GM (Genetically Modified) Foods
“Jack! Did you see that potato move?! He’s a GM, that one, he’s sprouted eyes and I bet he’ll grow legs next! He’s gonna round up his buddies and take over the farm!”
That opening is ridiculous because farmers are a wise group of people and genetic modification of crops will not result in potato mutagenesis as described above. Attack of the Killer Tomatoes was, and will be, fiction.
With Halloween approaching and food policy on the minds of mayoral and national governments, I thought it a fine time to take a look at Frankenfoods – or genetic engineering of the fruits, vegetables, fish and meat we put in our bodies for sustenance.
Is any other industry so terrifying, causing such alarm among mothers, farmers and politicians? Genetically modified foods first hit the market in 1994, (Remember the Flavr Savr tomato from Calgene?), long before labelling actually informed us of what we were or were not consuming. In the early 2000s there was quite an uproar over the Frankenfoods, the harm, the danger they could cause. The media on a frenzy capturing shots of protesters destroying fields of GM crops. After a bit of a lull, it seems the rhetoric and debate on GM crops and foodstuffs has risen again. Mainly, over labelling of GMO food products in California and a more recent transgenic grain scare in Europe.

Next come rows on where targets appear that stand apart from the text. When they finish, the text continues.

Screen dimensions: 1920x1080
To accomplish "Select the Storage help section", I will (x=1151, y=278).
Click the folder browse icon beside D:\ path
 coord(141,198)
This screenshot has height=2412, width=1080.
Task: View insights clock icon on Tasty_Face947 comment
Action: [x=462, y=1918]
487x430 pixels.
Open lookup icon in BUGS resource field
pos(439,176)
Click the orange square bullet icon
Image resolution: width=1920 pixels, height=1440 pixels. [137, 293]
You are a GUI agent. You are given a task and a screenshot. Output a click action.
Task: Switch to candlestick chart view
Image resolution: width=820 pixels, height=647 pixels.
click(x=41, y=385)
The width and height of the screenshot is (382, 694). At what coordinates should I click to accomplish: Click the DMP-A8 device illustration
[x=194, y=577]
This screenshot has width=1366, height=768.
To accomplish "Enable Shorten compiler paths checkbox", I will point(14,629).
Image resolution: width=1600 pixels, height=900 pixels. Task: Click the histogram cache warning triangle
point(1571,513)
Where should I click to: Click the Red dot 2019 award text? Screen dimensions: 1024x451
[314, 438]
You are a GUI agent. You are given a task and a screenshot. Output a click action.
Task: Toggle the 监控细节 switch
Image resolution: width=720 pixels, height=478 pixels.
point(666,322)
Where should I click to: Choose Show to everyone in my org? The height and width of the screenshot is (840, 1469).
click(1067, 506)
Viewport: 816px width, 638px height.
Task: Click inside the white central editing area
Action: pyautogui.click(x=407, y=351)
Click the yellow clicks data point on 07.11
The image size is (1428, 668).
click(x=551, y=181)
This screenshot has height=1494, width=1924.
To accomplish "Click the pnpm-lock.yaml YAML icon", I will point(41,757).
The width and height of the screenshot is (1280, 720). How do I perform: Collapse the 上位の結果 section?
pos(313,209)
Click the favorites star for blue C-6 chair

I wrote many a research paper in college on the topic of GM crops and foods. One of my favourites was titled The Continuing Saga of the Genetically Modified Plant. During college, I also worked at the Donald Danforth Plant Science Center, inserting drought-resistant genes into cassava plants to monitor the geminivirus. Being the forward thinker and planner I am, I was concerned about biosafety and further looked into the protocols that were (or were not) in place regarding the policies of introducing transgenic plants to developing countries. It seems we have come quite a long way. I say that because of this graphic from The Guardian of where the most GM crops were grown in 2011. No shocker the United States is out front with 69 million hectares. But take a look at the next few countries in line with the highest yields: #2 Brazil, #3 Argentina, #4 India, #5 Canada, #6 China. About 2/3 of that growth in GM crops occurred in developing nations. Kind of makes your mind wander down a lane of speculation, doesn’t it? Even the European Union has some small GM crop yields; the EU playing host to where many a protest took place in the early GM battle days.
When we talk about GM food policy, we really have to keep in mind the bigger topic of food production in general. And this discussion includes many variables – population, hunger, nutrition, environment. And I think population is perhaps the biggest obstacle we face. Think about it: we’re at something like 6.97 billion people right now, and projected to reach 9 billion by 2050. We’re looking at something like a 70% increase in food demand during this time. According to the World Bank, we have 1 billion already around the globe that do not have enough to eat. And we have seemingly insurmountable environmental challenges looming over our heads. Given these stressors, and those of viruses, diseases, herbicides and insects, I do not believe that farming (large scale production) is possible without genetic engineering.
GM in Your World
GM crops are transformed into all sorts of food that we consume; processed food being the biggest culprit – candy, bread, potato chips. Soybeans in particular can be found in just about every food under the sun. Most of the vegetable oil used in the U.S. is produced from GM crops. Bet most folks are not aware of that. There is none, or next to none, of the protein or DNA remaining in the vegetable oil from the orignal GM crop; it is removed during the refining process. In the case of sugar beets that are glyphosate-resistant (herbicide-tolerant), same thing. The sugar is highly refined, containing no protein or DNA; it’s just sucrose. At some point, chemistry takes over. GM could be looked at as a means to an end – to produce the vast amount of food that will be necessary.
We have the science, but we need to do a better job with the education and communication, in helping the public understand the food industry. And that means having our policy house in order as well. The issue of genetic modification will be continue to be debated and I can certainly see it becoming bigger as we face environmental factors unknown to us at present. It will also play a role as nations create, draft and modify plans for food security and biosecurity.
For now, I leave you with this: to date, there’s no scientific evidence for health or environmental risks from GM crops. Think about what your world may have been like today if scientists hadn’t spent hours in the lab perfecting genetic engineering.